### Task description
Each line of the data below that carries the word "small" needs to be copied.

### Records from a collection

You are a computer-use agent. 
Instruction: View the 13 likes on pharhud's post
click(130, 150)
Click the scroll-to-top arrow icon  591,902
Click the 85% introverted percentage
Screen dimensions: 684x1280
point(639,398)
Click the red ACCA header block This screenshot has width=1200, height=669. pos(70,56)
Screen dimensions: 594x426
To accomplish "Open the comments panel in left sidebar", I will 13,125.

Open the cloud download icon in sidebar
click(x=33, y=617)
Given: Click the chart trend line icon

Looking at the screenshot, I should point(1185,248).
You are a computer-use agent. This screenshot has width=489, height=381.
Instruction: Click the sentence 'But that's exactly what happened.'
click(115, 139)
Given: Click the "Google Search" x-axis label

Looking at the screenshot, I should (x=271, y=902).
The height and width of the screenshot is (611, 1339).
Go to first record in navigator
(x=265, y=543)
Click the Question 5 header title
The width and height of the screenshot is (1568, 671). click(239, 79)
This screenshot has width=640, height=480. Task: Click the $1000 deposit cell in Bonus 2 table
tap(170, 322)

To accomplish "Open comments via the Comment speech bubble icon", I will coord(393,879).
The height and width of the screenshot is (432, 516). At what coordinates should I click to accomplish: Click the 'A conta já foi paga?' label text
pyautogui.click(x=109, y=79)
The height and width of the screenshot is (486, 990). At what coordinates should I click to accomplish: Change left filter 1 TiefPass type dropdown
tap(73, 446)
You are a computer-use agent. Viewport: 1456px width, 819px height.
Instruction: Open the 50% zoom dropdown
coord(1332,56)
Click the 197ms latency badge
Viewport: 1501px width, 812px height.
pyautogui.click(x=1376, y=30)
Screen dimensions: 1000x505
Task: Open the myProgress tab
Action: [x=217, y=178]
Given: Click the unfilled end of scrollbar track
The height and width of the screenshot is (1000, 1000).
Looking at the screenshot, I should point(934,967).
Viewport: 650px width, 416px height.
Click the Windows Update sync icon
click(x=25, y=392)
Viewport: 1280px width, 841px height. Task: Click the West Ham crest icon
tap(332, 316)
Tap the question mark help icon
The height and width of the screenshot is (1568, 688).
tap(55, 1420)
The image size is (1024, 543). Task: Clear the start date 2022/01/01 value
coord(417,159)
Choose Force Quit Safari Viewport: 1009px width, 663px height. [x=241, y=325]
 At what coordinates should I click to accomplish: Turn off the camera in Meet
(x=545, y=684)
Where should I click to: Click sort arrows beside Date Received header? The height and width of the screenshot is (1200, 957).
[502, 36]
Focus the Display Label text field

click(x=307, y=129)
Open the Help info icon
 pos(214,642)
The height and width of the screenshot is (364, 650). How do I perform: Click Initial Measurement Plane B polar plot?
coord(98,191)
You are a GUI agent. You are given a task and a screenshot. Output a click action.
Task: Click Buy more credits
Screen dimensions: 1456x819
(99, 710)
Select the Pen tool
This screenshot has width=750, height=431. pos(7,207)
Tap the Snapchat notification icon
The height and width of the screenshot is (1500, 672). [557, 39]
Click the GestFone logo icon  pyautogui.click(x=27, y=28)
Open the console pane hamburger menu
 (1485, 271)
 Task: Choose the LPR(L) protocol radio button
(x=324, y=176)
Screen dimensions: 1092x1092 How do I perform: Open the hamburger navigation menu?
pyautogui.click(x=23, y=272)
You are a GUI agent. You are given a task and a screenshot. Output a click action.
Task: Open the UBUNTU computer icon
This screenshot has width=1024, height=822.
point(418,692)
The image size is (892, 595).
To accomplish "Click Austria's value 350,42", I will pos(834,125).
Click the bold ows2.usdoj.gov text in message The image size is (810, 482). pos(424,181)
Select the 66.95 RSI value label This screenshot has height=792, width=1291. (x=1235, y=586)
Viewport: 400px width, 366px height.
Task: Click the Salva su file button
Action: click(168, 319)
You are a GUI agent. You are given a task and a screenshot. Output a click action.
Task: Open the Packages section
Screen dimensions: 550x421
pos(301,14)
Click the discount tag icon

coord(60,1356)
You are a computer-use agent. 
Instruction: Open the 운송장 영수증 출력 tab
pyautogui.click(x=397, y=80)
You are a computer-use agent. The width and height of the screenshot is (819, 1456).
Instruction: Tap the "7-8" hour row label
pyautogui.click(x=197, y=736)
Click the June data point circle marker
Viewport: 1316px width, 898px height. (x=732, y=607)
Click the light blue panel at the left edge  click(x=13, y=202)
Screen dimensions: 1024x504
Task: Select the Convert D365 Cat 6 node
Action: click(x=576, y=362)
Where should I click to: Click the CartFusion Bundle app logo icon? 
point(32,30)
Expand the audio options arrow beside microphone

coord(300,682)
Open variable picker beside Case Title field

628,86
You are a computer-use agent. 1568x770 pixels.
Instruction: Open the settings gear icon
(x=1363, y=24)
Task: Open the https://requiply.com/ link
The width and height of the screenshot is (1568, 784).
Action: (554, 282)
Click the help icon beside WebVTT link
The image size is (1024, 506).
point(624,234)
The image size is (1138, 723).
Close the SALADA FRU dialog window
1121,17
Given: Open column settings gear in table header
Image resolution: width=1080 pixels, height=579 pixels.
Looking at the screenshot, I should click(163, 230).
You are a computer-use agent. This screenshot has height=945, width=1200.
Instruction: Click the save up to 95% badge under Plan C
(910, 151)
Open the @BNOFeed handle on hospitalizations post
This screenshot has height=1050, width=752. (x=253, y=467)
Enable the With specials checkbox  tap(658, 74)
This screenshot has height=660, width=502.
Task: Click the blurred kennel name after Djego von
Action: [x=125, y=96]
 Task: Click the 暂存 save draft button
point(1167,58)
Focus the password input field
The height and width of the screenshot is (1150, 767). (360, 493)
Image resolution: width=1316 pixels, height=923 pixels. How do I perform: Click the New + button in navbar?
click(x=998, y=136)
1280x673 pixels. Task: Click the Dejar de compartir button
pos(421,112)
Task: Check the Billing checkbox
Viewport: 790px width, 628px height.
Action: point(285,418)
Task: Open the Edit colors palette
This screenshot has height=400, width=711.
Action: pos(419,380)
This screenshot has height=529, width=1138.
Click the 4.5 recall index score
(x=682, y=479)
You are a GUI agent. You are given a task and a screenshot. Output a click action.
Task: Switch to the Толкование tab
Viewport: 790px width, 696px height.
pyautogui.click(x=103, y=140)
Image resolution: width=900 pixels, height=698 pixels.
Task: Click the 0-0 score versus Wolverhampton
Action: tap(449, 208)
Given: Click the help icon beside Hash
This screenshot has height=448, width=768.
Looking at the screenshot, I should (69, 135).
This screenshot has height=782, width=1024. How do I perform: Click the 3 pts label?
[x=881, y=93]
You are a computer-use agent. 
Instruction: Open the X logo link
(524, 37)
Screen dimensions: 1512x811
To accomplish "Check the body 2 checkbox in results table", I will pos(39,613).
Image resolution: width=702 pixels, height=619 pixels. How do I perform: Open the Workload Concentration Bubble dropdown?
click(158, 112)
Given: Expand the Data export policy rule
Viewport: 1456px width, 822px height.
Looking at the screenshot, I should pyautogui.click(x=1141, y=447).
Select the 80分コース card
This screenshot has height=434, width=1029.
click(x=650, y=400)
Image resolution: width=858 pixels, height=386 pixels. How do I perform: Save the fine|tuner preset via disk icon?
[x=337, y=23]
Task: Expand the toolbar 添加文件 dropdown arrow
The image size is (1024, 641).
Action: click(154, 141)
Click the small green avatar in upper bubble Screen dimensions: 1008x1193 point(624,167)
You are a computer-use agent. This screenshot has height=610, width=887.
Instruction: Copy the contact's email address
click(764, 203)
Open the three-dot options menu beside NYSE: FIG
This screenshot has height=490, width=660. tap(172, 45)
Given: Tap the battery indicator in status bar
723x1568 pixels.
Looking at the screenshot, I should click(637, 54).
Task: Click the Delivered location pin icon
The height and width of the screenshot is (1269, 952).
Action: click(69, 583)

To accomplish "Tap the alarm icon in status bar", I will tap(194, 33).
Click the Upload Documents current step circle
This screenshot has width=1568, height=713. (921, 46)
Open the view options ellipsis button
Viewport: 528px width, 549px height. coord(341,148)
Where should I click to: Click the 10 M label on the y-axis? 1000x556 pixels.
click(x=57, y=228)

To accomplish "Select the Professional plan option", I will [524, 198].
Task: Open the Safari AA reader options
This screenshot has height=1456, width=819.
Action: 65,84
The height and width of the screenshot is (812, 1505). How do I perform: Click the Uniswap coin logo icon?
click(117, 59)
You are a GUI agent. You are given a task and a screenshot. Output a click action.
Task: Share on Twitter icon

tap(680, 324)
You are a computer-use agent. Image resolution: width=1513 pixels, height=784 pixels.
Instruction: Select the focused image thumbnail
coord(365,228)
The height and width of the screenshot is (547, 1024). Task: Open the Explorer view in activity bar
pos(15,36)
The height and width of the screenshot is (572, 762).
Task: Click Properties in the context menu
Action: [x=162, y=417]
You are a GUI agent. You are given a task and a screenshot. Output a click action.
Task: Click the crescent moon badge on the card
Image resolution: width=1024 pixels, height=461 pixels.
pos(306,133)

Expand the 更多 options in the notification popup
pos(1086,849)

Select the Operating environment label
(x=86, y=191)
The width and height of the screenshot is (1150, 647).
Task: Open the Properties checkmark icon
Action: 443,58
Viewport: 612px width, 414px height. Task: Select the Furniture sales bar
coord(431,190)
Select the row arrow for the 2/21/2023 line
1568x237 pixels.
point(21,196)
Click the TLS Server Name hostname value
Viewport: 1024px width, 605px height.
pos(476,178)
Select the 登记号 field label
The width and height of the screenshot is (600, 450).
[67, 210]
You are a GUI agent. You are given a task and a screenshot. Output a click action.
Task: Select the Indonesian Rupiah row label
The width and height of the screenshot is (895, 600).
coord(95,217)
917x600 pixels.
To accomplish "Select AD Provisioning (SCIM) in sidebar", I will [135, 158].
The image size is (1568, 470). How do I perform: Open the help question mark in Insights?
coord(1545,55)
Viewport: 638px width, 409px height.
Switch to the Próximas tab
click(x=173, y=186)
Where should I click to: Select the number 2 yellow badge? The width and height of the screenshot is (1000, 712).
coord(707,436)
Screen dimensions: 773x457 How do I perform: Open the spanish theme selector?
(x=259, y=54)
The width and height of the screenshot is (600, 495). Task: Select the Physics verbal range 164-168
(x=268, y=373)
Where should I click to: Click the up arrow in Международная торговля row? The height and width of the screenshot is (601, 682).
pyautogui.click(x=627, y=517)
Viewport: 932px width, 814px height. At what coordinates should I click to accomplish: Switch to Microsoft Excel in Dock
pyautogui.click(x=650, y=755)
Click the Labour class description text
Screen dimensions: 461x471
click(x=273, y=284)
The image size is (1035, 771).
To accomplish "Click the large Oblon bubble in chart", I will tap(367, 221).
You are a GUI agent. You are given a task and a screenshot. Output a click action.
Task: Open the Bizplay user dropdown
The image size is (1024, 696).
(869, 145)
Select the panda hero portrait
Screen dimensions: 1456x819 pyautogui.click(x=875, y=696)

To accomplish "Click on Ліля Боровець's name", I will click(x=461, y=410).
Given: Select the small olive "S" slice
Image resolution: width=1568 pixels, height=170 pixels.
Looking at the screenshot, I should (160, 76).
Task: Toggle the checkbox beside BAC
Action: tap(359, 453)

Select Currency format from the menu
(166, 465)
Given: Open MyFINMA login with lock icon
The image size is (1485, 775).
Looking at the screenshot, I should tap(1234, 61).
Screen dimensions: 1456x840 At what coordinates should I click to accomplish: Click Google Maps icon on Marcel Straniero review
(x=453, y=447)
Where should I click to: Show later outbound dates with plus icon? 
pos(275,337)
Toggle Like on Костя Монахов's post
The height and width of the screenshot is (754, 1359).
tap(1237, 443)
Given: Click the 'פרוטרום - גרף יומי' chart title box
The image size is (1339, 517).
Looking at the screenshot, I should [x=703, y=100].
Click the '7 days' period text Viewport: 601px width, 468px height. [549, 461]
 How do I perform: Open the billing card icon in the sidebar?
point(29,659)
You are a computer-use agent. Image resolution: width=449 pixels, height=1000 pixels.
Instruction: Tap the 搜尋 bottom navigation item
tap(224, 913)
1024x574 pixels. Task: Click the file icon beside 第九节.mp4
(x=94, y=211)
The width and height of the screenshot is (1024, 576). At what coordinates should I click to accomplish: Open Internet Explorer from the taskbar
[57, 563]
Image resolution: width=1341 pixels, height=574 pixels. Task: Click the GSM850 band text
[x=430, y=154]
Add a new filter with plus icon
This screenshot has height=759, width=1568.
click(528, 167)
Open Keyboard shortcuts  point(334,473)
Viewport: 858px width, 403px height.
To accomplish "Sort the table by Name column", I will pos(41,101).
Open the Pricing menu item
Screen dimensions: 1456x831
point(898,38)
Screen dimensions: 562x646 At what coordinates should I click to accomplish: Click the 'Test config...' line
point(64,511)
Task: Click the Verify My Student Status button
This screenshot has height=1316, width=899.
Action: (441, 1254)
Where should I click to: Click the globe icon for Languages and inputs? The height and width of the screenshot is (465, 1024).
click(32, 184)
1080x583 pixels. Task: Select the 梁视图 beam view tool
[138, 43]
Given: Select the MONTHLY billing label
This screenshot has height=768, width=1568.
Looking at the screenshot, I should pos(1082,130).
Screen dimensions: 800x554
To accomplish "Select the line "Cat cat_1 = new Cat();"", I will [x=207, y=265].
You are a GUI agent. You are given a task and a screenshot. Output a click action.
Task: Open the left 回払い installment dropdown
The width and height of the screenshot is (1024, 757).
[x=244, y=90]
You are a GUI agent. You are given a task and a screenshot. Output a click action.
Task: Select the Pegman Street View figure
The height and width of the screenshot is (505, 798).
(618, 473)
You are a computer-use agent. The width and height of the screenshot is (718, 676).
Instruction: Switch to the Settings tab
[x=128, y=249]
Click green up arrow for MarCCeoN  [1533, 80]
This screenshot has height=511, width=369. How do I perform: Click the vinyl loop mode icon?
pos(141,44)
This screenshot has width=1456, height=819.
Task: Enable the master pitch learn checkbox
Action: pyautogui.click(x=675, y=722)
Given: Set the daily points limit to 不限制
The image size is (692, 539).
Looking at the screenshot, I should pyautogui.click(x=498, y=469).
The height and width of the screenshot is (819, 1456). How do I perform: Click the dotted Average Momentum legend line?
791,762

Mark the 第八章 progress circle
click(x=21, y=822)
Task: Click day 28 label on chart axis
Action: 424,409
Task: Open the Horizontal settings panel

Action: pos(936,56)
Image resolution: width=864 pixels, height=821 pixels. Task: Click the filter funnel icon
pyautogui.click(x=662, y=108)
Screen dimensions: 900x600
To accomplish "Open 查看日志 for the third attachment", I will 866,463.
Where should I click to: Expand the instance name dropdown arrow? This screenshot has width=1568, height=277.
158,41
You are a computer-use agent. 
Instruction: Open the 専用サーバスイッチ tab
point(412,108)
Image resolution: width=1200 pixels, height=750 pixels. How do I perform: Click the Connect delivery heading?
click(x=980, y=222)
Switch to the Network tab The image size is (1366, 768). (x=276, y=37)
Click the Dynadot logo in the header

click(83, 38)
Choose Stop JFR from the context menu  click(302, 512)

### Response to this task
Click the small green avatar in upper bubble Screen dimensions: 1008x1193 point(624,167)
Given: Select the small olive "S" slice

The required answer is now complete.